Thursday, 17 May 2001

Catherine Fox: The Benefits of Passion (1997)

Edition: Hamish Hamilton, 1997
Review number: 824

Like Fox's debut novel, Angels and Men, her second is set at Anglican theological college Coverdale in Durham. Although it is meant to be ten years later, it is as though little has changed.

Annie Brown is training for ordination, but is more interested in the novel she is secretly writing than in her studies. Into it she puts her real feelings, has characters act in ways she wants to act but doesn't dare to, and in it she includes parts of the characters around her that she finds interesting. At the same time, she is trying to sort out her ambivalent feelings for Will, a friend of one of the other ordinands, and towards her vocation.
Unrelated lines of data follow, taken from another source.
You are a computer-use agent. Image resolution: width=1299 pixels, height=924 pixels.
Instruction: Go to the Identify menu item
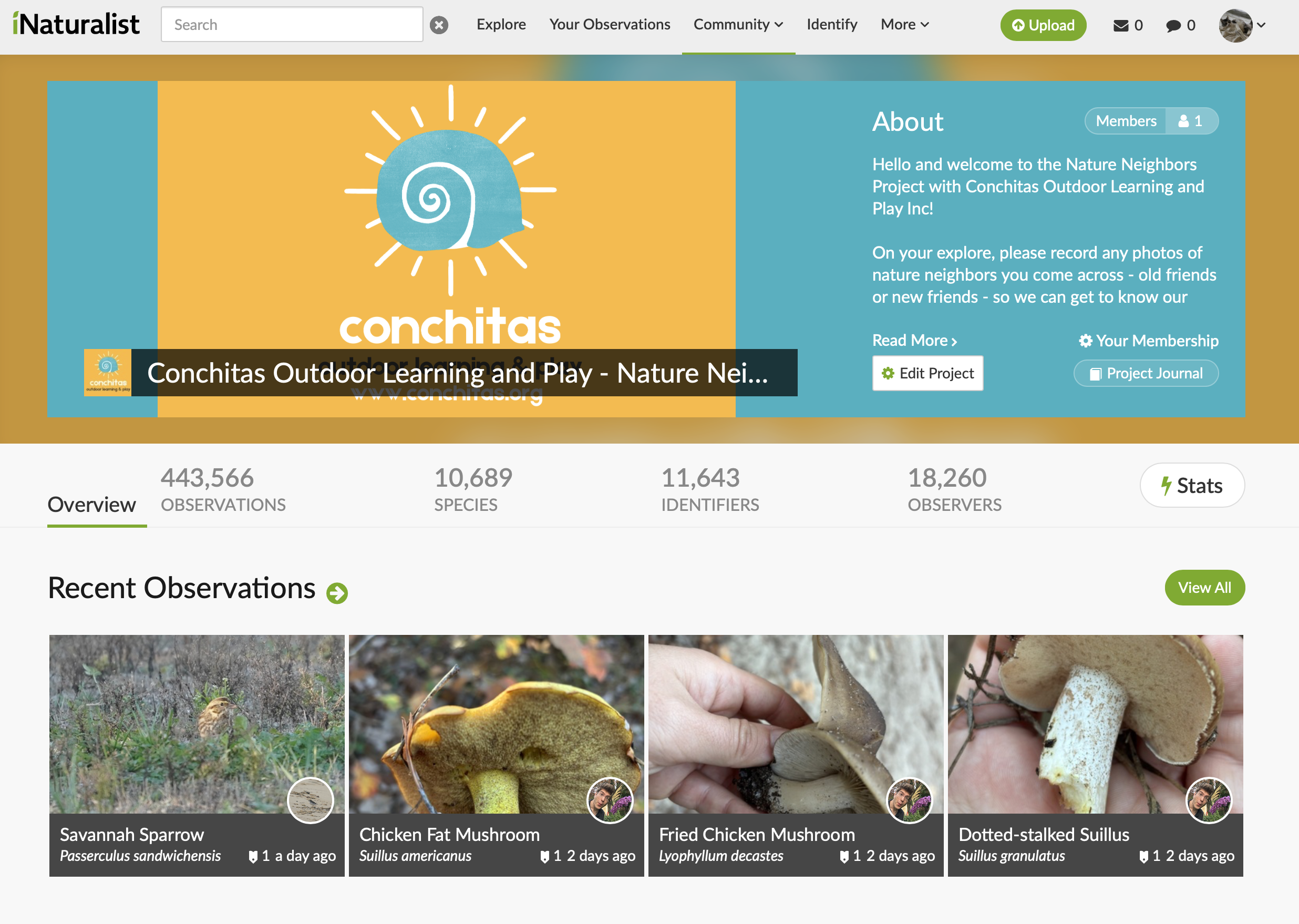pos(831,25)
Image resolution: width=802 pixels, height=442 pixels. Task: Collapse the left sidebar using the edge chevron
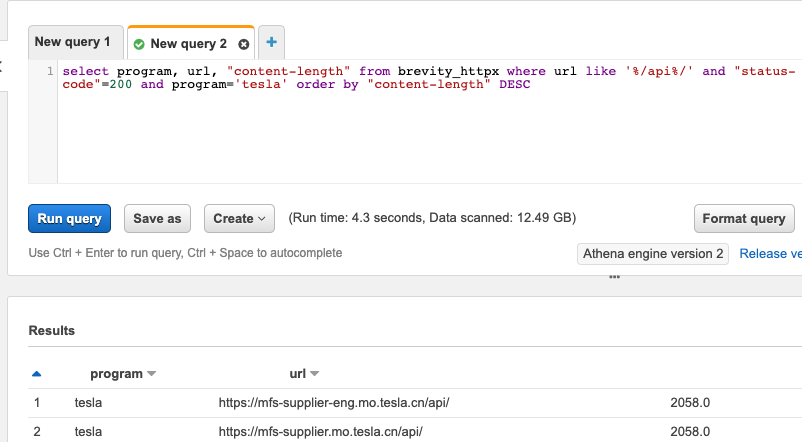[x=2, y=67]
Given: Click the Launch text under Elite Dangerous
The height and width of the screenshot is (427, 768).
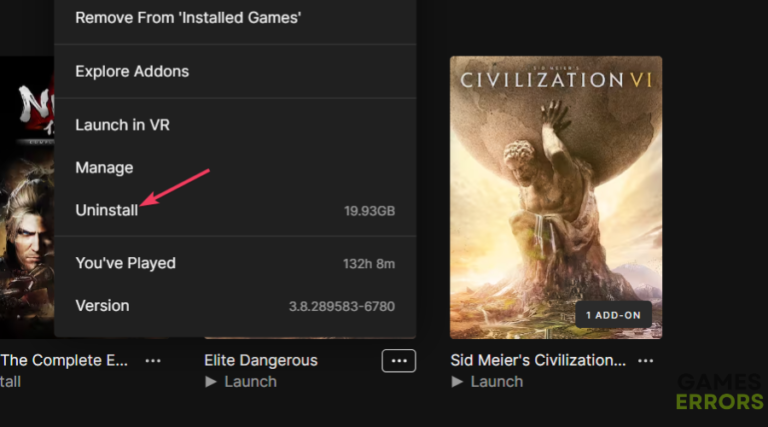Looking at the screenshot, I should (249, 381).
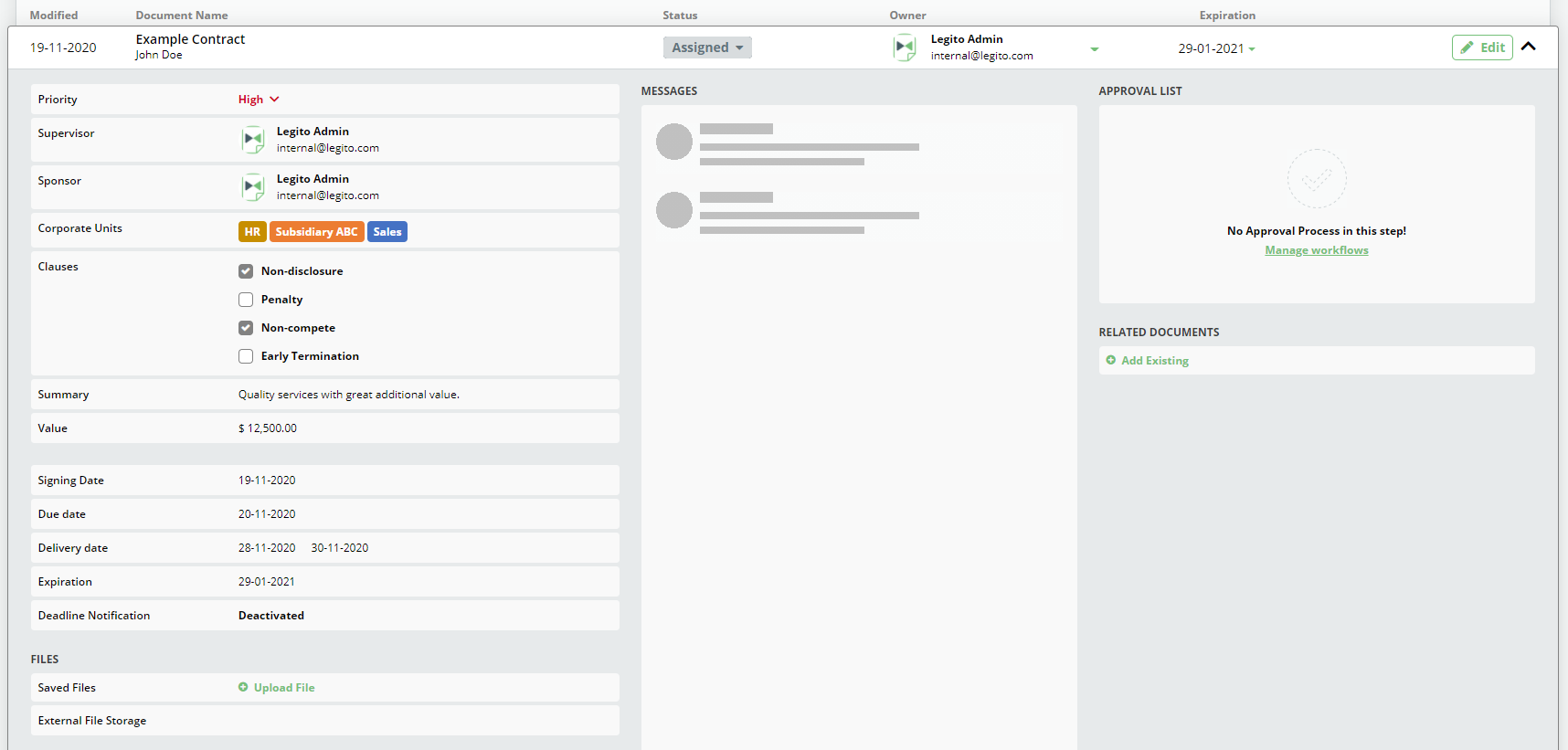Click the second message avatar placeholder
This screenshot has width=1568, height=750.
tap(674, 210)
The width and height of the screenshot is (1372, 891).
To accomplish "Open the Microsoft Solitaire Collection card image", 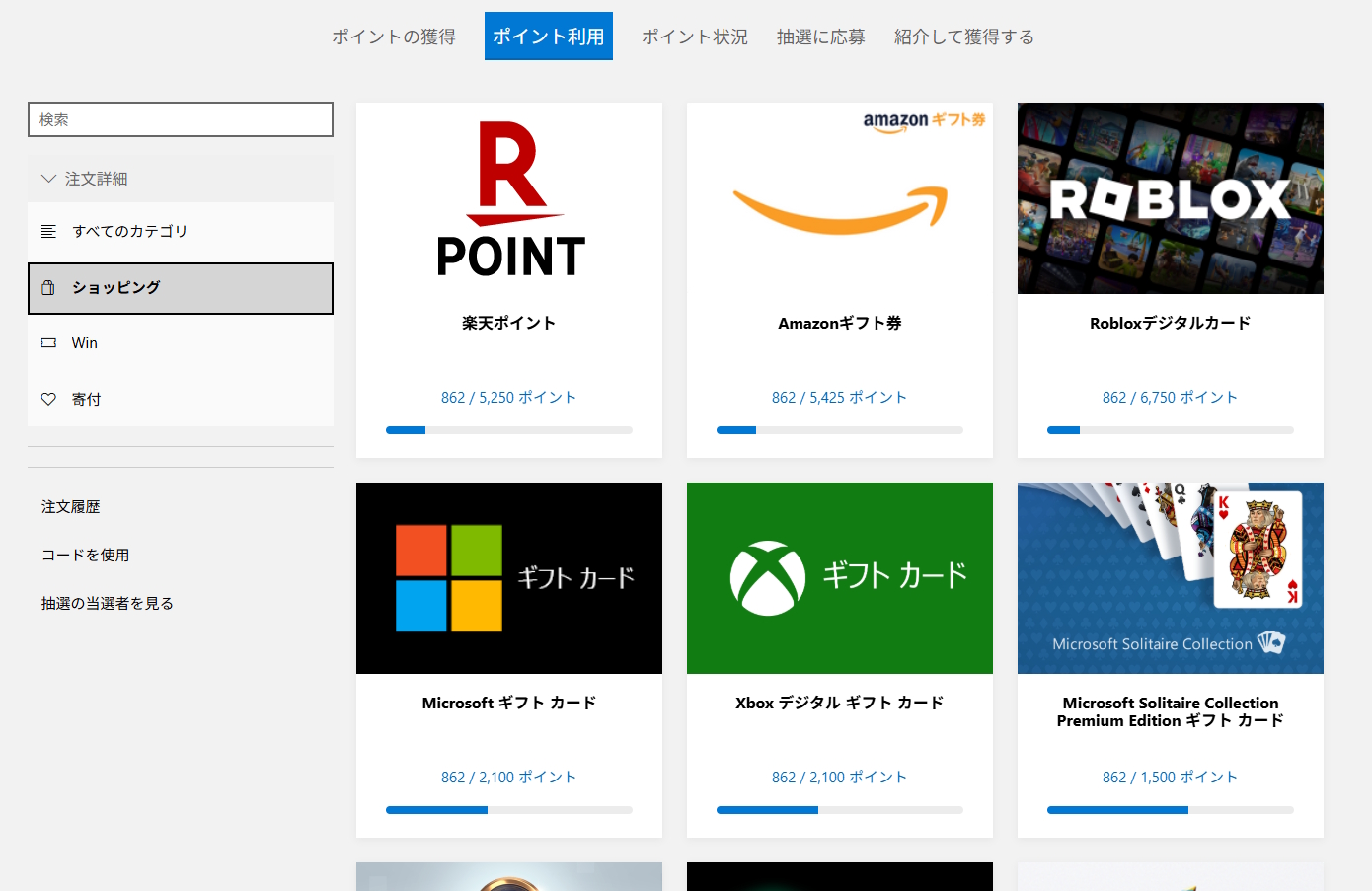I will tap(1170, 578).
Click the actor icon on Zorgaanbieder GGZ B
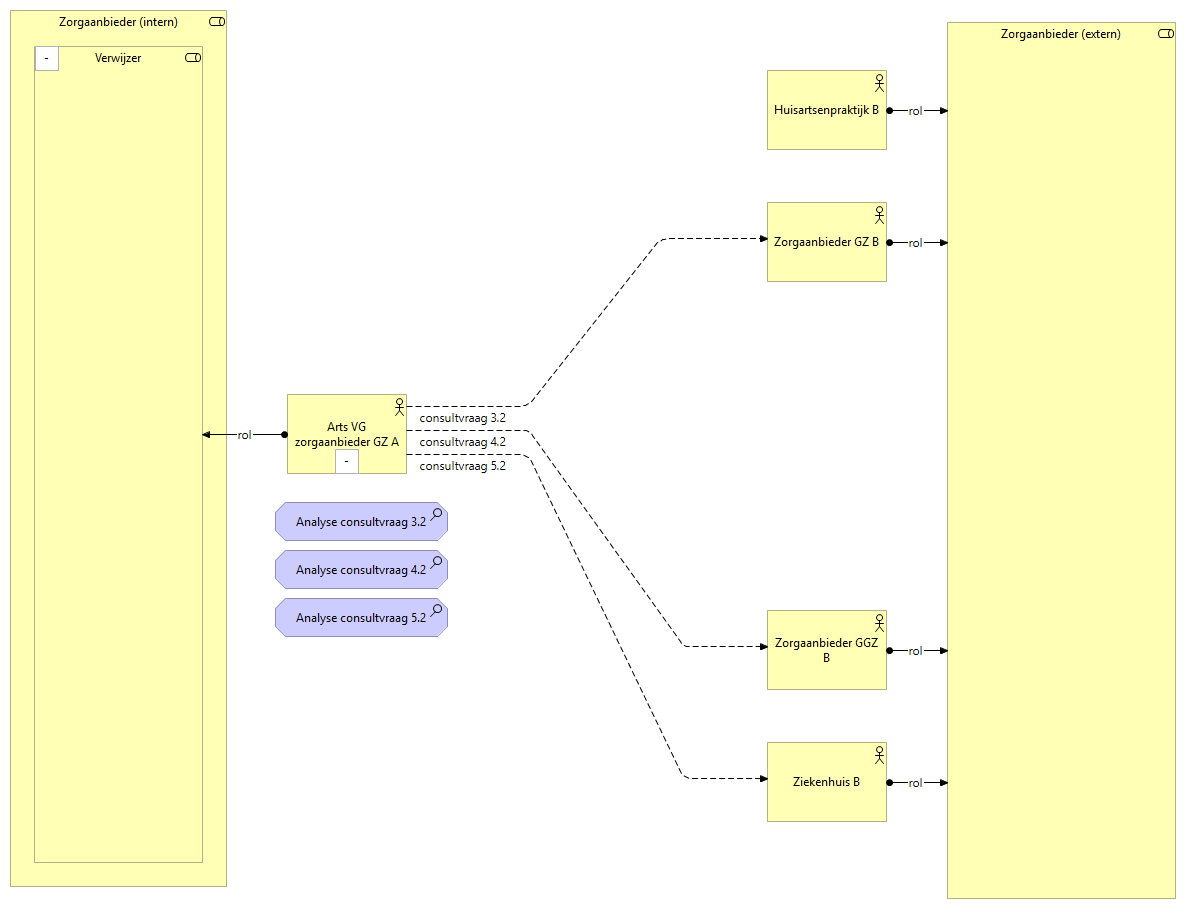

The novel's main failing is that it is rather too much like Angels and Men; many of the characters are very similar (and I don't just mean Johnny and Mara, common to both books). The central characters in both novels, for example, spends a lot of their time as some kind of creative artist rather than in their studies. The background of the theological college in the late twentieth century is rather limited, and it would be interesting to see what Fox could do with a different subject.

The major difference between The Benefits of Passion and Angels and Men - and one of its chief merits - is that it is much funnier. There is a fair amount of humour in the earlier novel, too, but here it is brought out far more. Joking is an important part of Annie's life, both external and internal. What has been jettisoned to make space for this and for the excerpts from Annie's novel - Mara in Angels and Men is an artist, which takes less space to describe - is dramatic background; the path Annie has travelled to where she is now is far less traumatic than Mara's. (She does, however, have a mother who must be one of the most awful in fiction.)

Angels and Men was exceptional; The Benefits of Passion is extremely good and very funny.